- [Tasks to perform]
A. Under the heading "Realistic estimates" in the travel energy comparison, list every mode of travel together with the energy figure given for it.
B. Reproduce everything in the travel energy comparison from "Everything else is" down to "(100% of car)".
C. Carry on the travel energy comparison from the point at which it stops.

- [Text provided]
####

Walking: 5 km/h * 70kg => 875 (although this is a very slow estimate for a walker) (please ignore the non-canonical units)

e-bike: 20 km/h * 90 kg => 18,000 (I think your estimate for ebike mass might be on the low side at 20kg, but whatever)

car: 50 km/h * 2000kg => 2,500,000 (and that's a fairly low speed for cars! Drunk drivers often drive faster than is wise.)

Everything else is a rounding error compared to the energy of a car.



Realistic estimates:

Walking: 6kph, 70kg => 100J (0.02% of car)

Analog bike: 18kph, 80kg => 2kJ (0.36% of car)

E-bike: 25kph, 100kg => 4.6kJ (0.82% of car)

Car: 50kph, 2000kg => 560kJ (100% of car)


Thanks. Just for the sake of fleshing out the speeding angle:

Car, 64 kph => 164% of car at 50 kph

Car, 110 kph => 480% of car at 50 kph


> Walking: 5 km/h * 70kg => 875 (although this is a very slow estimate for a walker)

####

Page and screen pointing data:

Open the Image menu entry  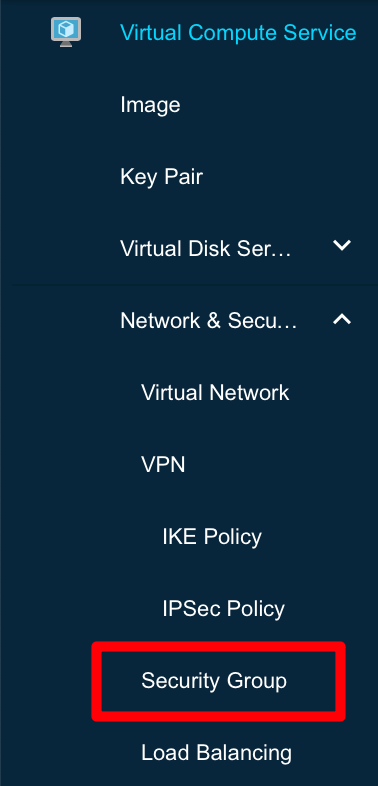150,105
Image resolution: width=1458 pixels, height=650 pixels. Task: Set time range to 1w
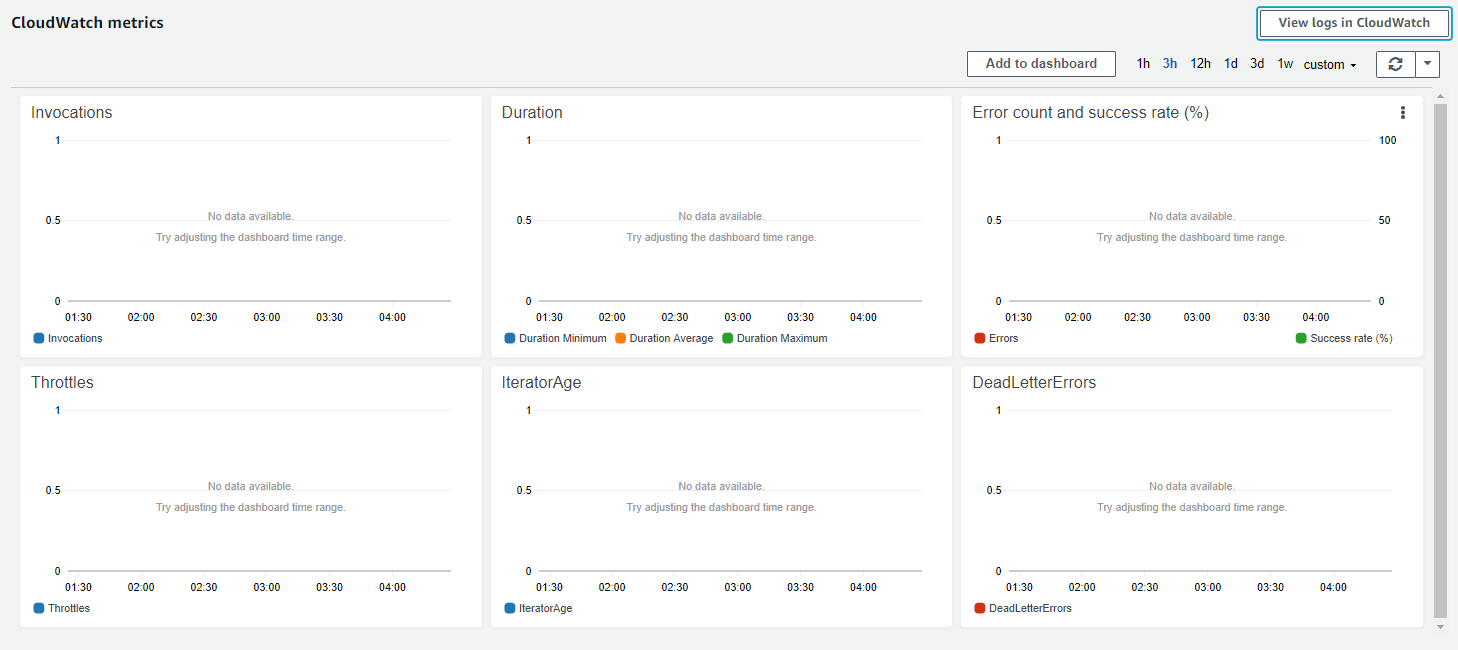tap(1285, 64)
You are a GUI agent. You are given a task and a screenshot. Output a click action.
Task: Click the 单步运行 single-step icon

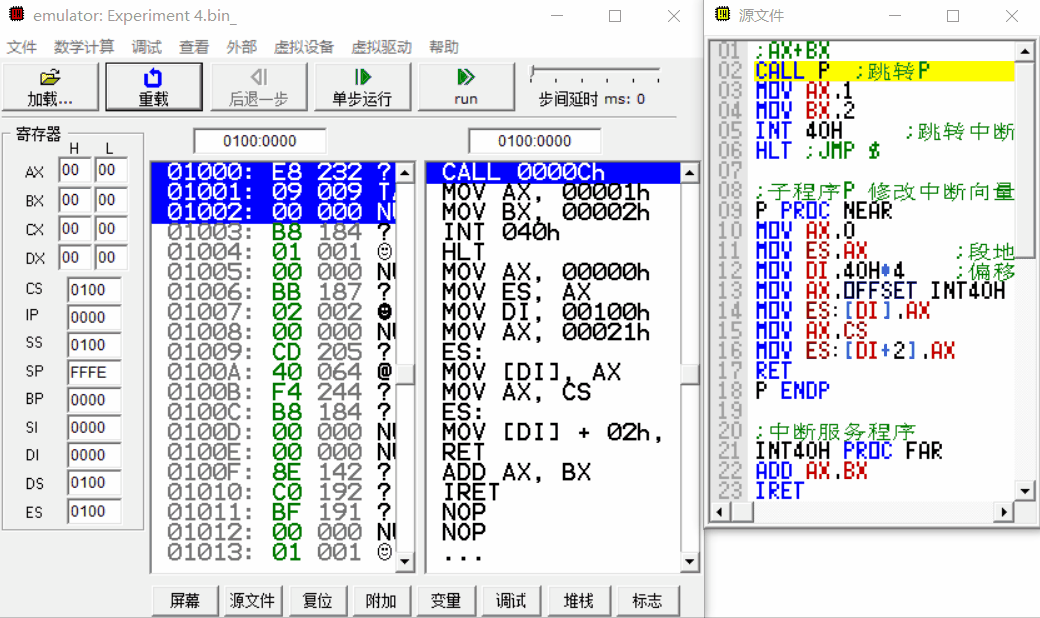tap(362, 77)
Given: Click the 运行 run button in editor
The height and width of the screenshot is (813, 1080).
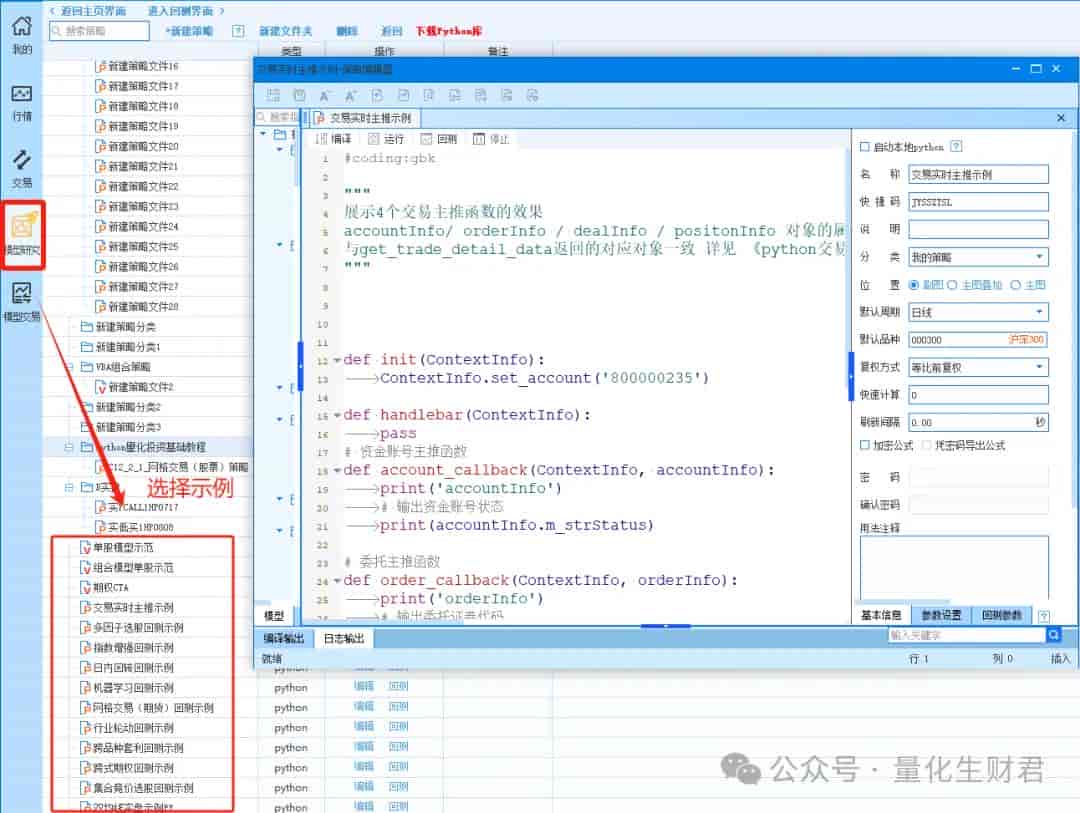Looking at the screenshot, I should (386, 139).
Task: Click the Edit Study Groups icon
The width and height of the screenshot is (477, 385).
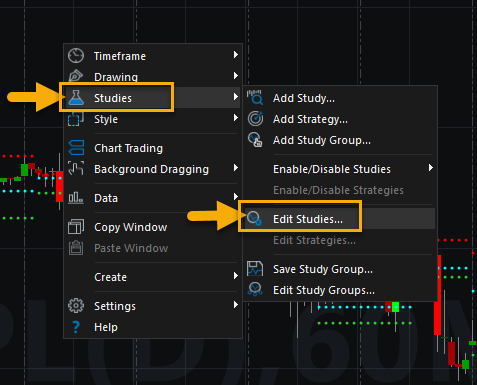Action: point(255,290)
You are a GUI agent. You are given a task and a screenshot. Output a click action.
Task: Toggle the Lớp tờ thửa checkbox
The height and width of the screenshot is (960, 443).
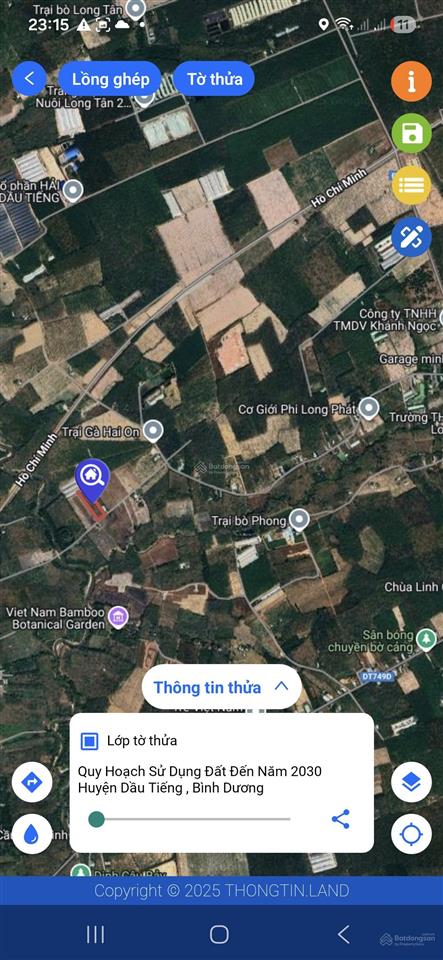point(89,741)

####

- [In response]
A.
Walking: 100J
Analog bike: 2kJ
E-bike: 4.6kJ
Car: 560kJ

B.
Everything else is a rounding error compared to the energy of a car.



Realistic estimates:

Walking: 6kph, 70kg => 100J (0.02% of car)

Analog bike: 18kph, 80kg => 2kJ (0.36% of car)

E-bike: 25kph, 100kg => 4.6kJ (0.82% of car)

Car: 50kph, 2000kg => 560kJ (100% of car)

C.
In the context of this thread (a walker who’s drunk), I don’t think it’s very slow.

Also, https://en.wikipedia.org/wiki/Preferred_walking_speed:

“The preferred walking speed is the speed at which humans or animals choose to walk. Many people tend to walk at about 1.42 metres per second (5.1 km/h; 3.2 mph; 4.7 ft/s).”

https://www.sciencedirect.com/science/article/pii/S209575641...:

“The results show teenagers walk at an average speed of 1.45 m/s, young adults walk at an average speed of 1.55 m/s, middle age pedestrians walk at a speed of 1.45 m/s, older pedestrians walk at speed of 1.09 m/s, and elderly or physically disabled pedestrians walk at a speed of 1.04 m/s.”

5km/hour is about 1.4m/s; the fastest of these speeds is 5.6 km/hour.


Initial kinetic energy is not the right physical quantity to look at. Most of that kinetic energy will remain in the car/bike/…, i.e. it doesn't tell you much about how much energy will get transferred to the victim – it merely gives you a bound from above.